Insurance provider Travel Guard explains that the hurricane must “directly affect your travel arrangements or accommodations … for example: an airport is closed due to the high winds … on the other hand, if you choose to cancel a trip based on what you think might happen—and not because the inclement weather has directly affected your travel arrangements—that would be considered a matter of choice—not a direct loss to your arrangements.”

Cancellation vs. Interruption vs. Delay

Hurricane travel insurance plans (and most travel insurance plans) typically cover three primary scenarios, with different levels of coverage: Advance cancellation, trip interruption, and delay. Each is fairly self-explanatory, but cancellation covers the full cancelling of your trip prior to departure. Trip interruption covers your losses for the unused portions of a trip cut short by a hurricane, plus transportation expenses to get you home. Trip delay coverage takes care of meals, lodging, and other expenses incurred when a trip is delayed by weather.

The bar for cancellation coverage is fairly high. In most cases, your provider, such as an airline or tour company, must completely cease services for at least 24 hours as a result of the hurricane. This can include a resort shutting down due to damage from a hurricane prior to your trip. The point is, you can’t typically elect to cancel your trip due to a hurricane (except for those who purchased one specific type of insurance; more on that below). Your trip has to be cancelled by your providers for the insurance to take effect.

The same goes for trip interruption coverage. If you choose to leave because you’re worried about an actual hurricane heading roughly in your direction, your policy will likely not take effect. For example, Travel Guard says Trip Interruption takes effect if and when “you are forced to evacuate your hotel/resort” due to an imminent strike. The same goes for trip delay coverage: Your provider must postpone all services for a short period of time.
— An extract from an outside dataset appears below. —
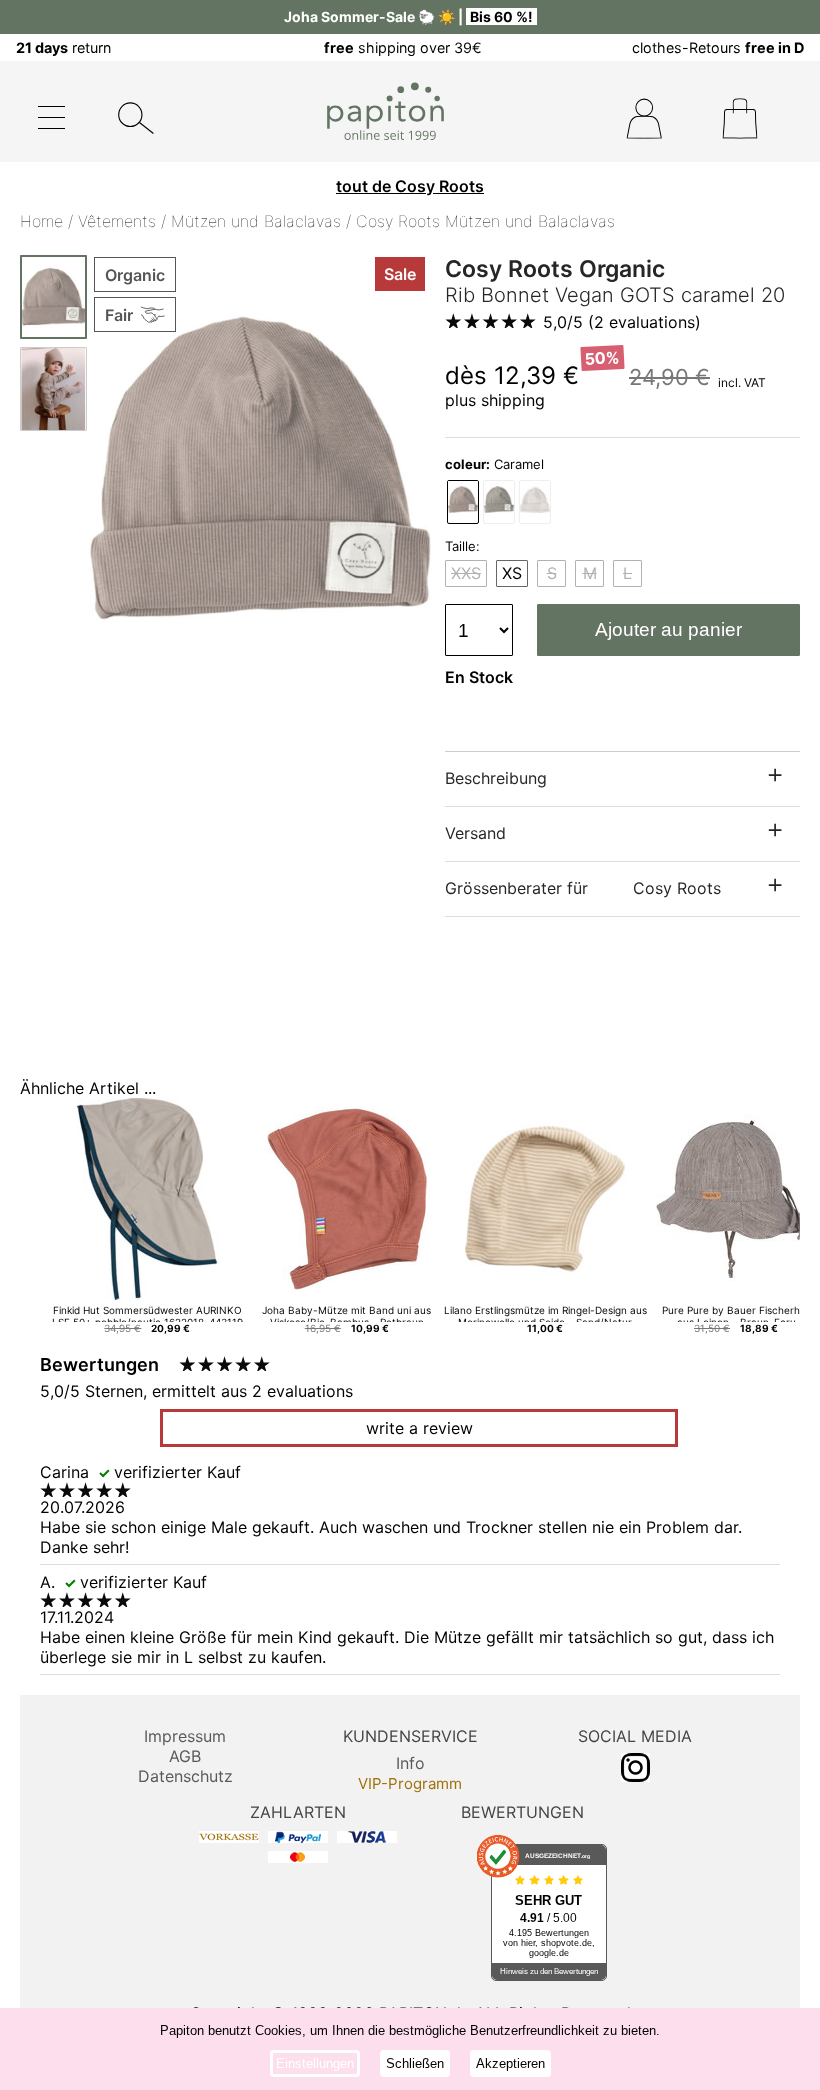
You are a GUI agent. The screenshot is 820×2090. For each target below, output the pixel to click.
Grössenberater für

Bottom line: You don’t get to decide when your insurance kicks in, so you need to understand exactly how your policy defines your coverage threshold.

Cancel for Any Reason

One way to avoid all these rules and stipulations is a policy that lets you cancel for any reason (CFAR). These policies are exactly what they sound like: They let you cancel for any reason, including if you’re worried about a hurricane that could affect your trip, but they cover only cancellation; interruption coverage remains separate. CFAR coverage is usually pricey, and comes as an optional add-on to regular insurance. It doesn’t always offer the same level of reimbursement, but it generally provides the most reassurance that you’ll get something if and when you’re worried about a hurricane.

Where to Compare

There are dozens of sites that let you shop for hurricane travel insurance. The best place to start is a comparison site that lists options from multiple insurance providers, such as SquareMouth, InsureMyTrip, QuoteWright, or From there, make sure you evaluate your policy closely on the actual insurance provider’s site. NerdWallet also maintains a very comprehensive list of insurance providers and comparison sites if you’d like a longer list of options.